I risultati del blitz

I controlli della polizia - Foto © Melley

Due persone arrestate, decine di espulsioni e quasi cento persone identificate. È questo il bilancio finale del blitz che mercoledì pomeriggio gli agenti della Questura di Milano hanno condotto all’esterno della stazione Centrale di Milano, diventata più volte negli ultimi periodi teatro di episodi violenti. 

A finire in manette sono stati due uomini di trentuno e venti anni, mentre altre ventotto persone dovranno lasciare la città nelle prossime ore e nei prossimi giorni. 

Controlli in Centrale: poliziotti aggrediti

Durante i controlli, che hanno visto impegnati un centinaio di poliziotti, non sono mancati i momenti di tensione. 

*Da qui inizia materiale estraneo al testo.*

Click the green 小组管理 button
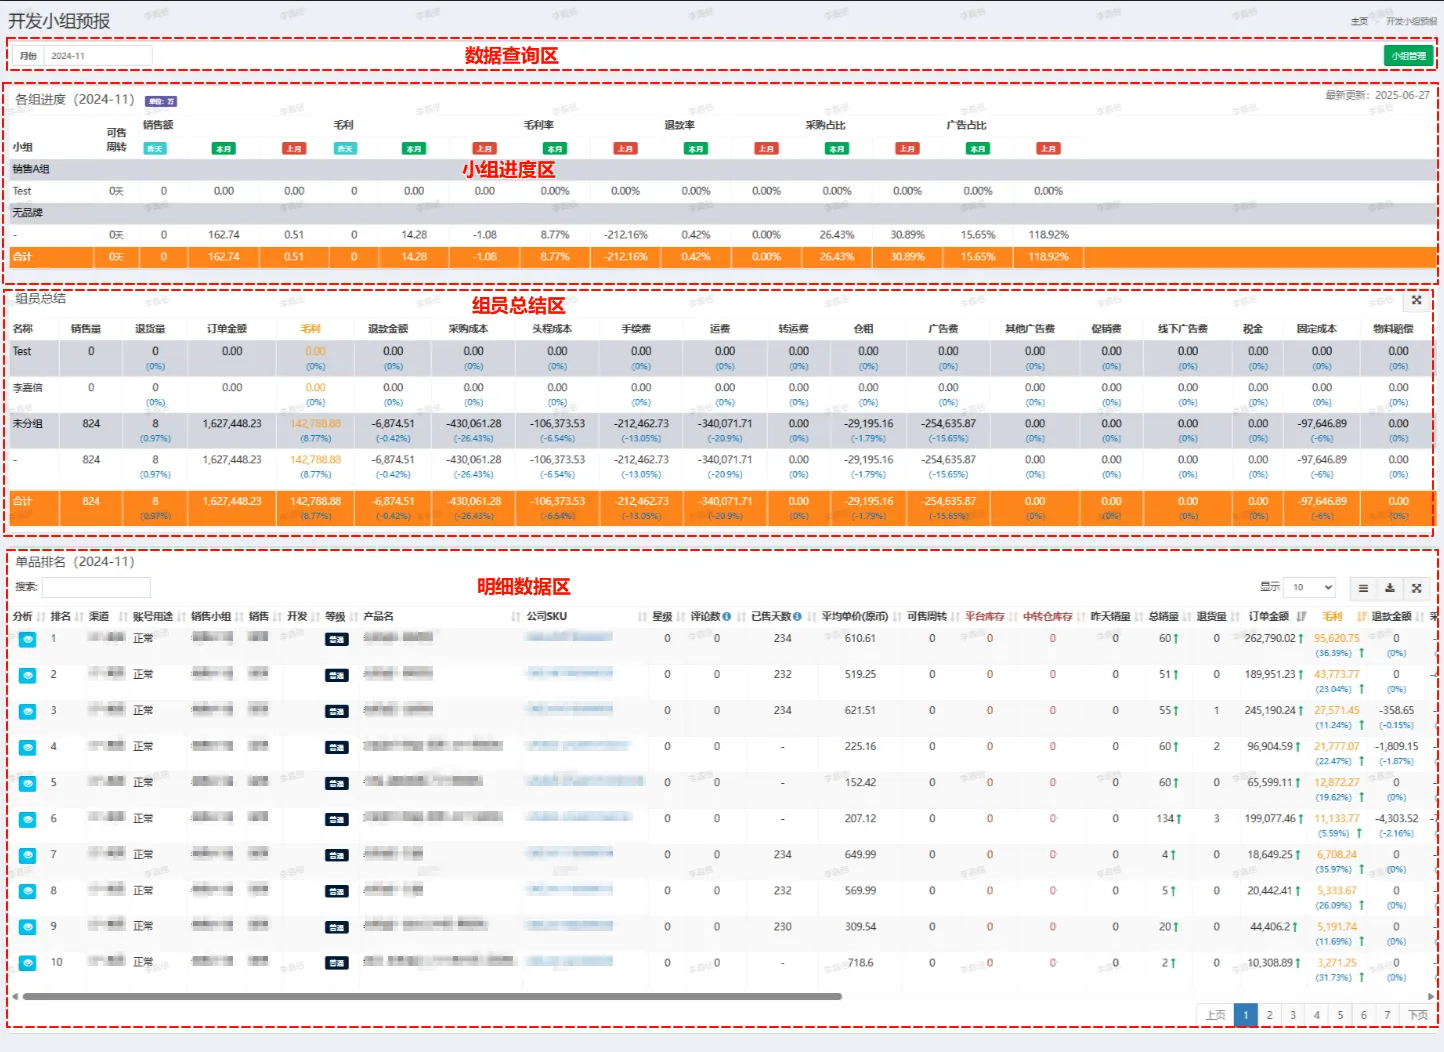Image resolution: width=1444 pixels, height=1052 pixels. [x=1408, y=56]
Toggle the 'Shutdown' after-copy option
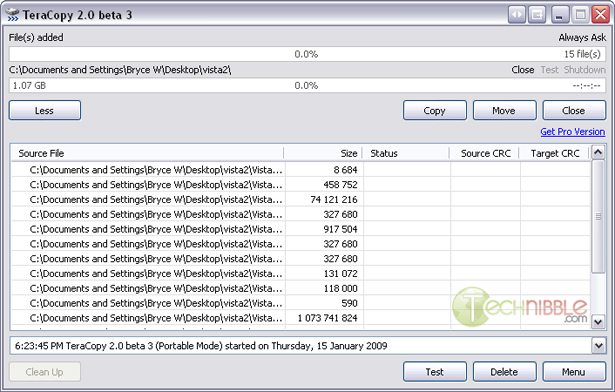This screenshot has width=615, height=392. (x=585, y=70)
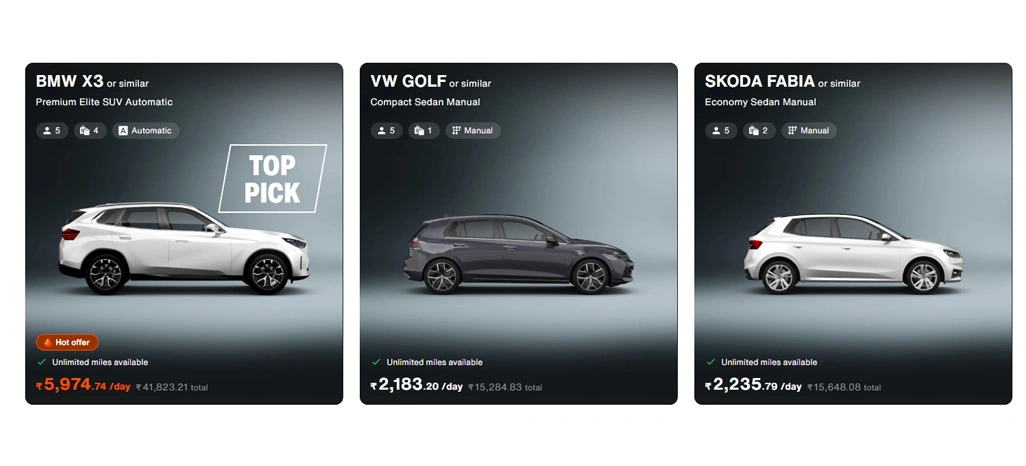
Task: Click the ₹2,183.20 /day price
Action: 417,385
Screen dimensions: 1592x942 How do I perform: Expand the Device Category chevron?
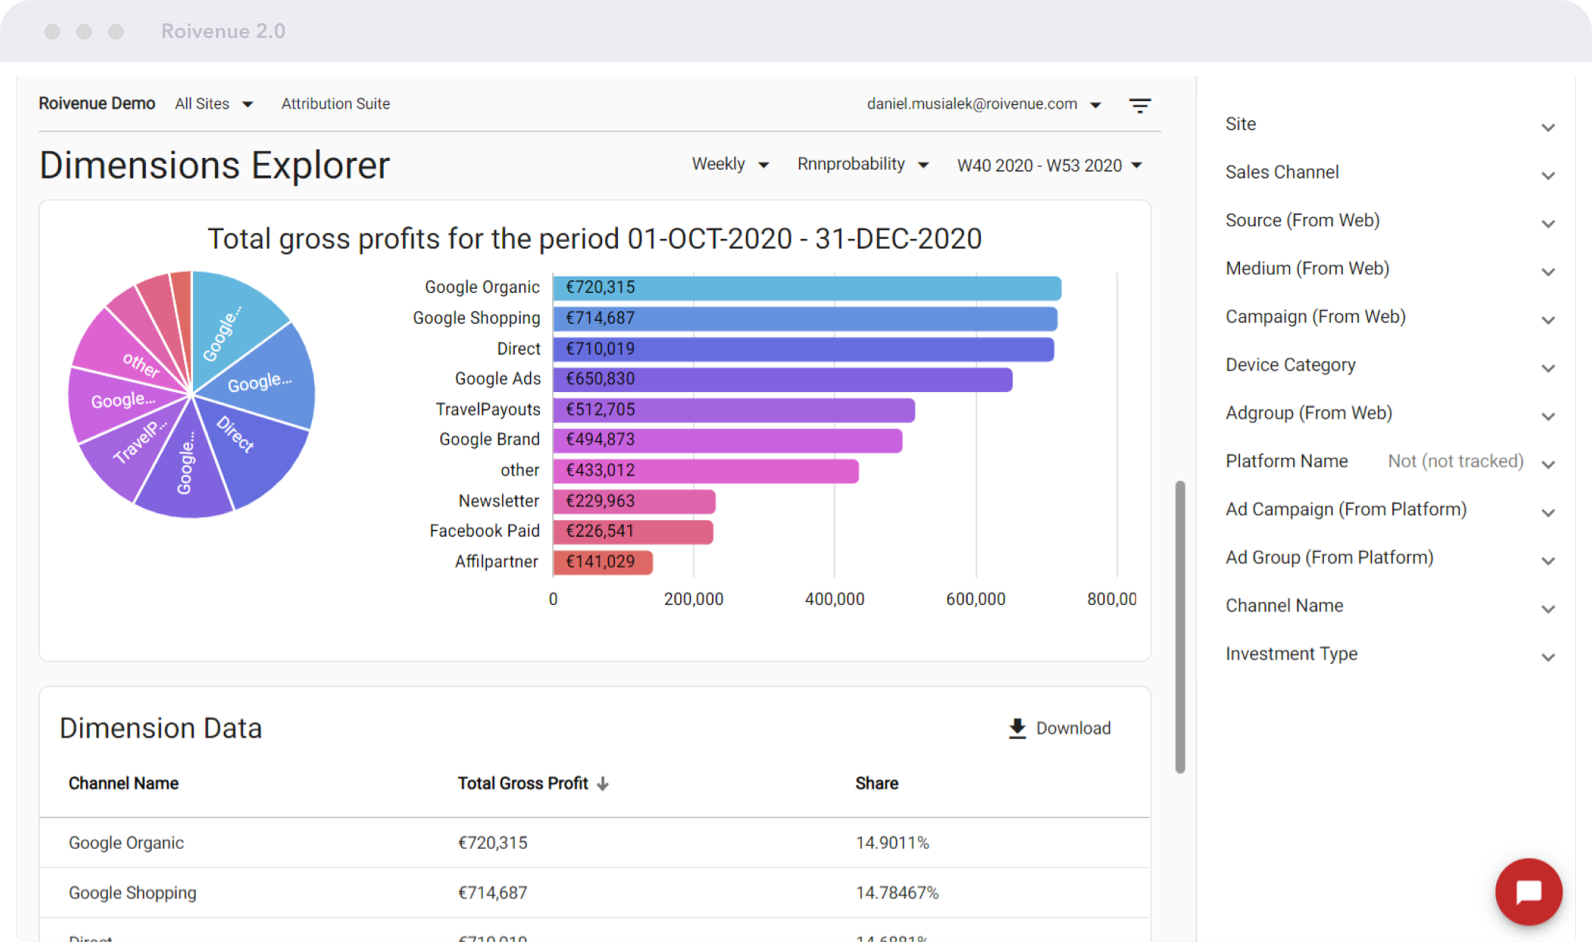point(1548,368)
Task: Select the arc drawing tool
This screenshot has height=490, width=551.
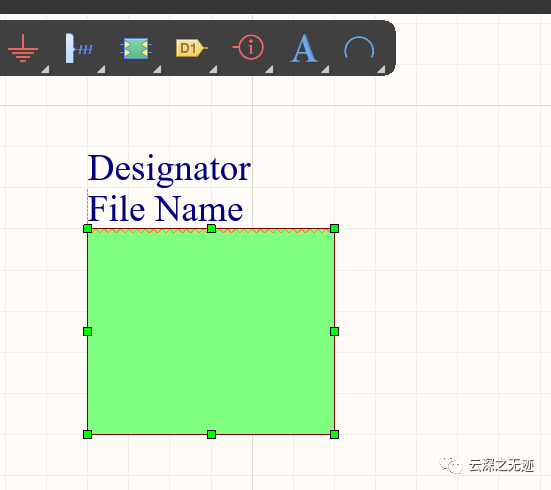Action: pos(359,47)
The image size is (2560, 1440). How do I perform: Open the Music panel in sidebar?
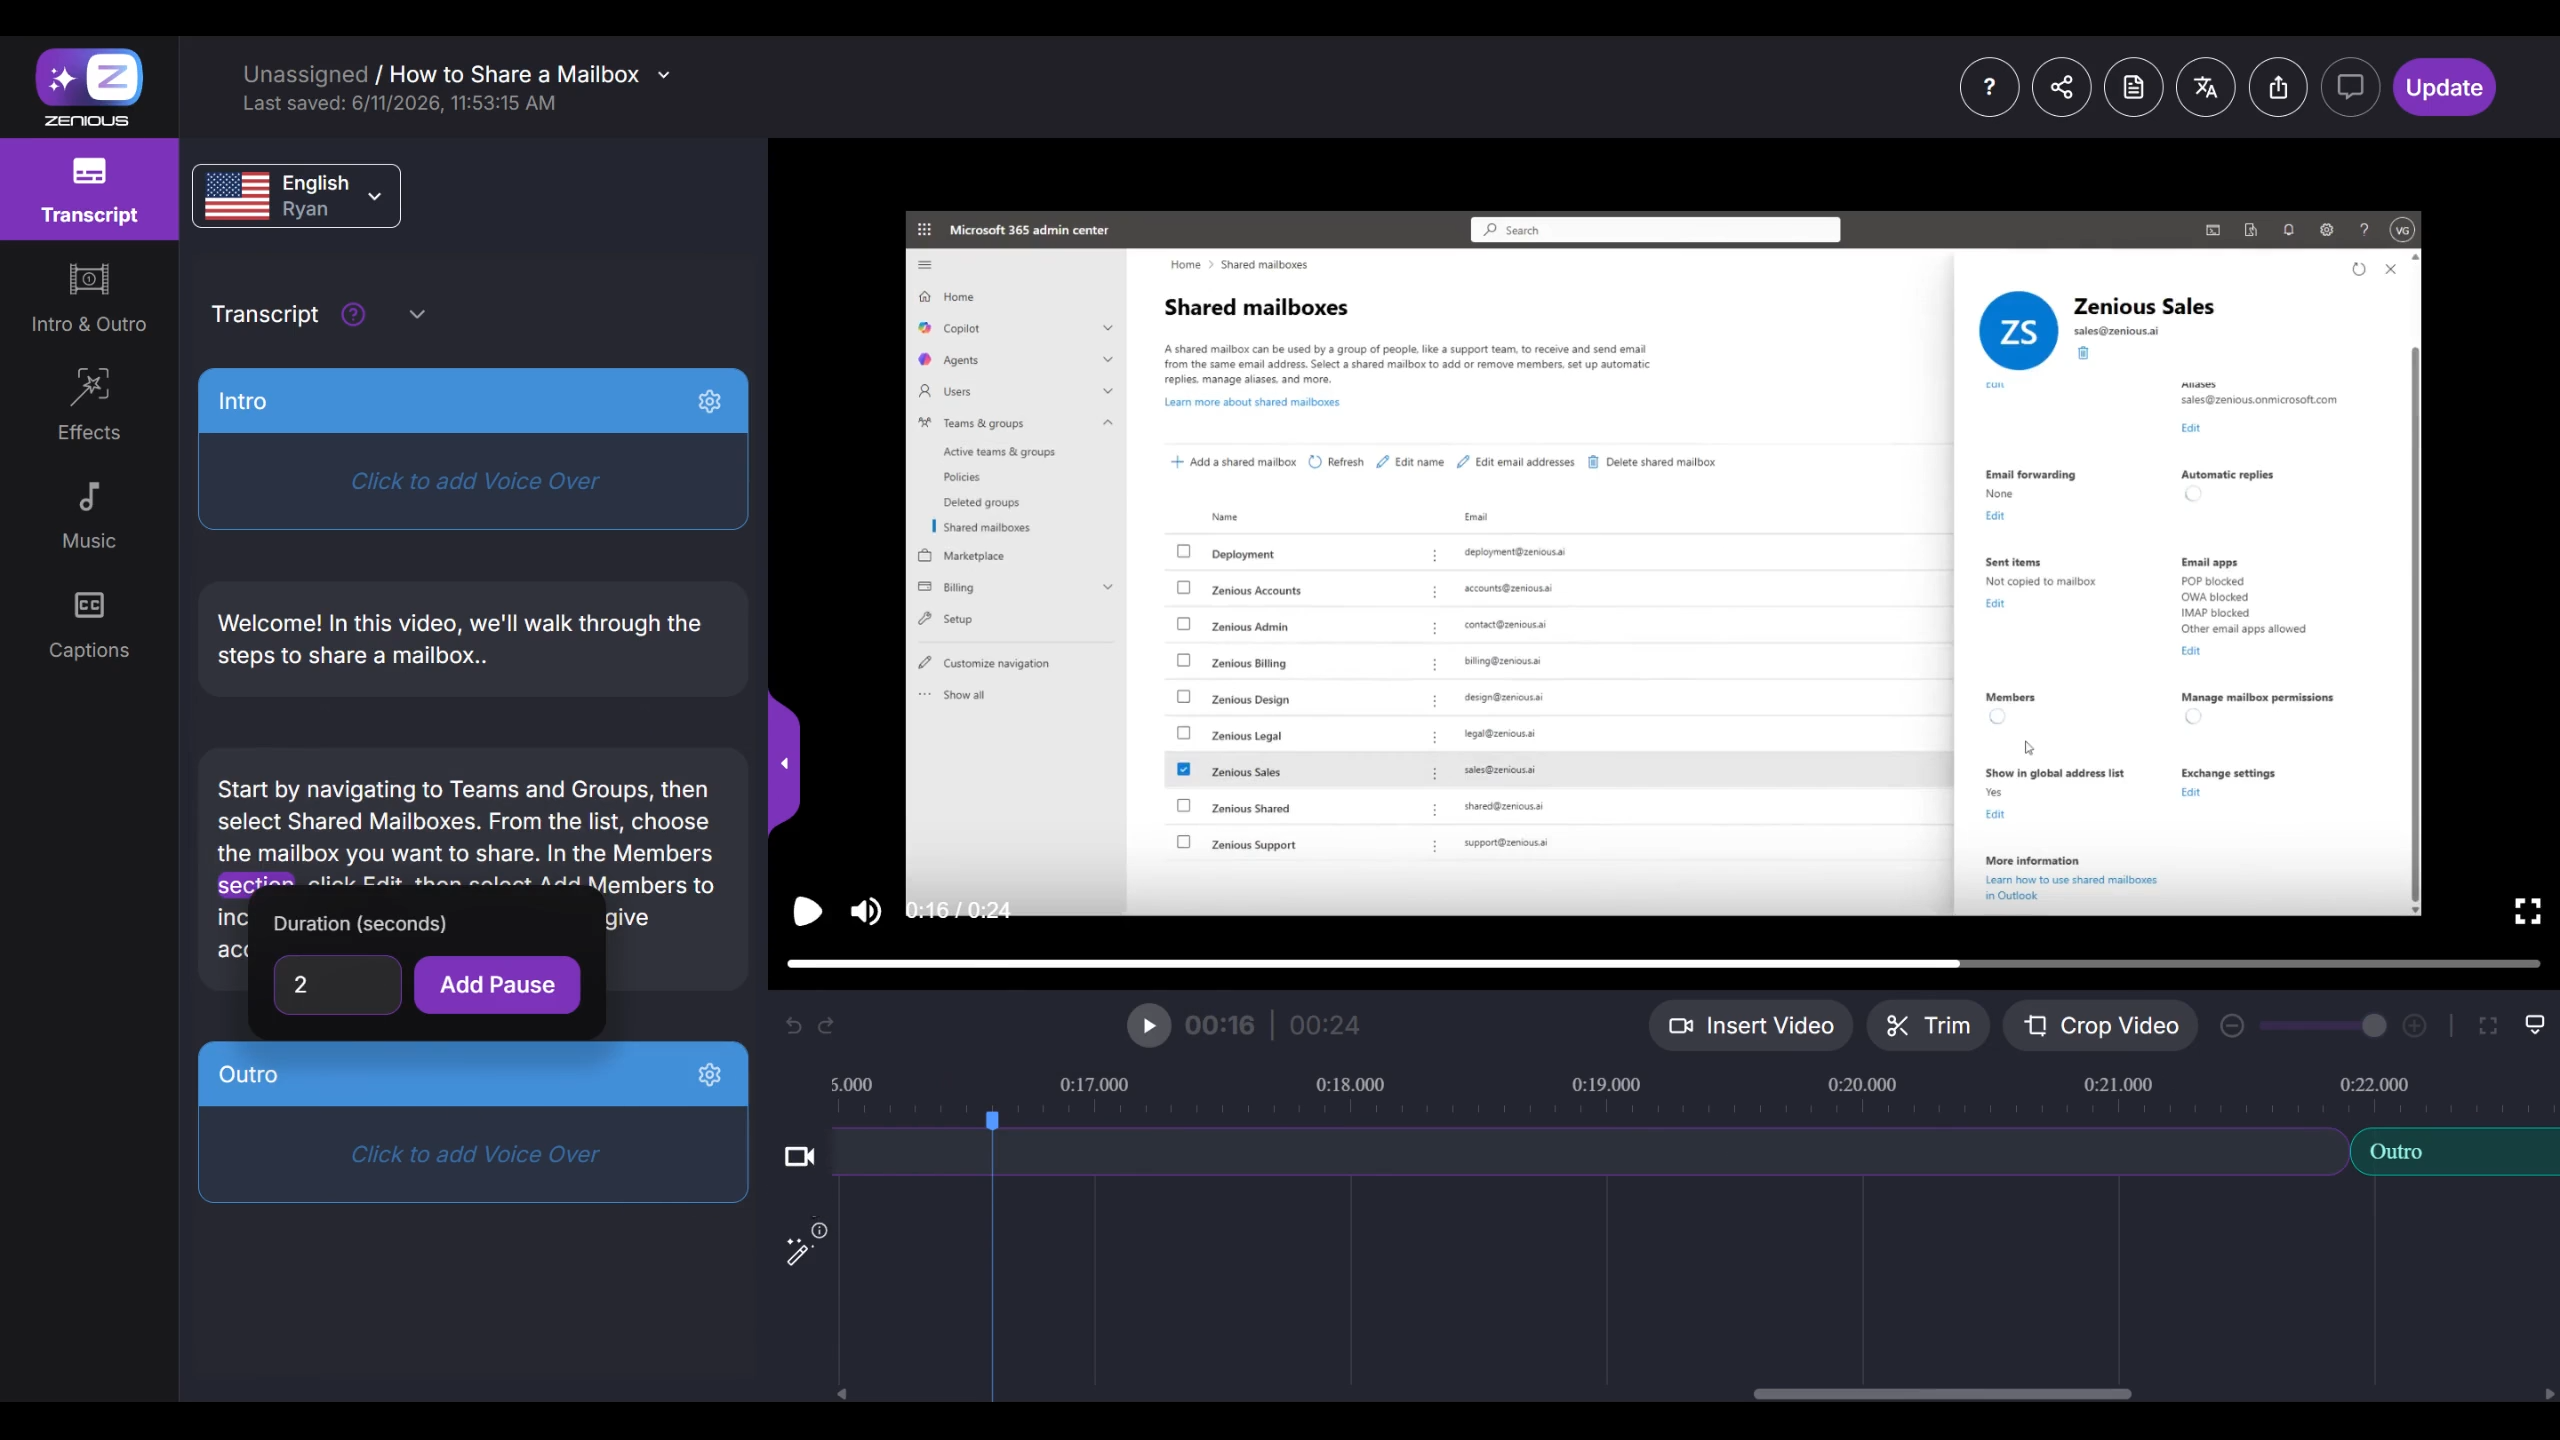coord(89,514)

Mentre gli agenti procedevano all’identificazione dei presenti, un cittadino del Gambia di trentuno anni - risultato irregolare e senza precedenti - si è scagliato contro un poliziotto trentenne, facendolo cadere. Nelle sue tasche, sono stati trovati 122 grammi di marijuana e per lui sono scattate le manette con le accuse di resistenza e lesioni a pubblico ufficiale e spaccio. L’agente ferito è invece finito in ospedale, da dove è poi stato dimesso con una prognosi di tre giorni. 

La stessa sorte, dieci minuti dopo, è toccata a un secondo cittadino del Gambia, anche lui irregolare. Il giovane - un ventenne che inizialmente aveva riferito di essere minorenne - ha cercato di scappare e durante l’inseguimento a piedi ha spinto a terra un agente, che ha battuto il capo sull’asfalto. Addosso al ragazzo, i poliziotti hanno trovato cinque grammi di marijuana e un cellulare rubato, che gli è valso anche l’accusa di ricettazione. Il poliziotto aggredito è stato trasportato al Fatebenefratelli e dimesso con una prognosi di dieci giorni. 

Polizia in Centrale: decine di espulsi

In tutto il blitz, la polizia ha identificato e controllato 97 persone: cinquantasei sono risultati regolari, mentre altri quarantuno sono stati affidati all’ufficio Immigrazione della Questura. 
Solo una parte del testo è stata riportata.